Immunotherapy aims to control and eliminate tumor cells by restoring or enhancing the normal immune response against the tumor.

Inhibition of COX-2 could be crucial in the treatment of WT. In mouse models, COX-2 is highly expressed in the tumor microenvironment, resulting in infiltration of immunosuppressive cells and production of cytokines such as IL-10 and TGF-β [35]. These factors promote tumor immune escape and thus COX-2 inhibition could be crucial in the treatment of WT.

CAR-T cell therapy uses CRISPR/Cas9 gene editing to modify T cells, allowing them to recognize and attack specific cancer cells. There are several generations of CAR-Ts, each with improvements in antigen recognition and immune response. However, the application of CAR-T for Wilms tumor is still in the experimental stage and the most promising target for it is B7-H3 [35, 36].
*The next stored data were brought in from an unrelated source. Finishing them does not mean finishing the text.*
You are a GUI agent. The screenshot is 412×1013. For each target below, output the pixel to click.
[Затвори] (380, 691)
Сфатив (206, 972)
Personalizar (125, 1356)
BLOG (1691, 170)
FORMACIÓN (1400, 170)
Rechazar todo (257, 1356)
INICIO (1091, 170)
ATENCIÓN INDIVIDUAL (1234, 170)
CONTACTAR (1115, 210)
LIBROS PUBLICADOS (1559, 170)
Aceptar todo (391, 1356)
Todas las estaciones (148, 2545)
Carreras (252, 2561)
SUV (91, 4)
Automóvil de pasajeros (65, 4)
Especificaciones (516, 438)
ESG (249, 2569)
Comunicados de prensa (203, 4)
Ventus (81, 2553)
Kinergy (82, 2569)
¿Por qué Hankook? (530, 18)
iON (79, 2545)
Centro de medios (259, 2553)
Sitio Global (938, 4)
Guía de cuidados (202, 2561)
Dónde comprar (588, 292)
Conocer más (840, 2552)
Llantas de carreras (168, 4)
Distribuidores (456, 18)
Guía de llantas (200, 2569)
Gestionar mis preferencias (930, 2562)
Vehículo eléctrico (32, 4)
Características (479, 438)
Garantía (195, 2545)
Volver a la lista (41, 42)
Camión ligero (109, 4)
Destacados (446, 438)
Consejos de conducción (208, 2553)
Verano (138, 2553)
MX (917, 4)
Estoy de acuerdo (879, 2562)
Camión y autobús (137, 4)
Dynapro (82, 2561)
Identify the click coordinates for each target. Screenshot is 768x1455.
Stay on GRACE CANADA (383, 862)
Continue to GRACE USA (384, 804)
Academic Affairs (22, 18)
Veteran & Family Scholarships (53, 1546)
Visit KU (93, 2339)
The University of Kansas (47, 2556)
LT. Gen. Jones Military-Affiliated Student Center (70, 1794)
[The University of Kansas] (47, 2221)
MTAA-CTL is an advanced cell therapy that uses CD8 + NK-T cells and CTLs to fight tumors more effectively than CAR-T therapy. This therapy uses dendritic cells modified with tumor-specific antigens to target multiple tumor antigens at the same time. Clinical trials have shown that it is safe and can improve response in WT patients, although further studies are needed to confirm its specific efficacy for this tumor [35, 37].

miRNA is a non-coding RNA that regulates gene expression post-transcriptionally by binding to mRNA and influencing translation or degradation of mRNA. Studies have shown significant differences in miRNA expression profiles between Wilms tumor cells and normal kidney tissues [34].

Several miRNAs such as miR-21, miR-19b, miR-483-3p, miR-891b, miR-613, miR-140-5p and miR-572 have been associated with the onset and development of WT [38, 39], and some of these miRNAs promote tumor growth, while others have suppressive effects [40].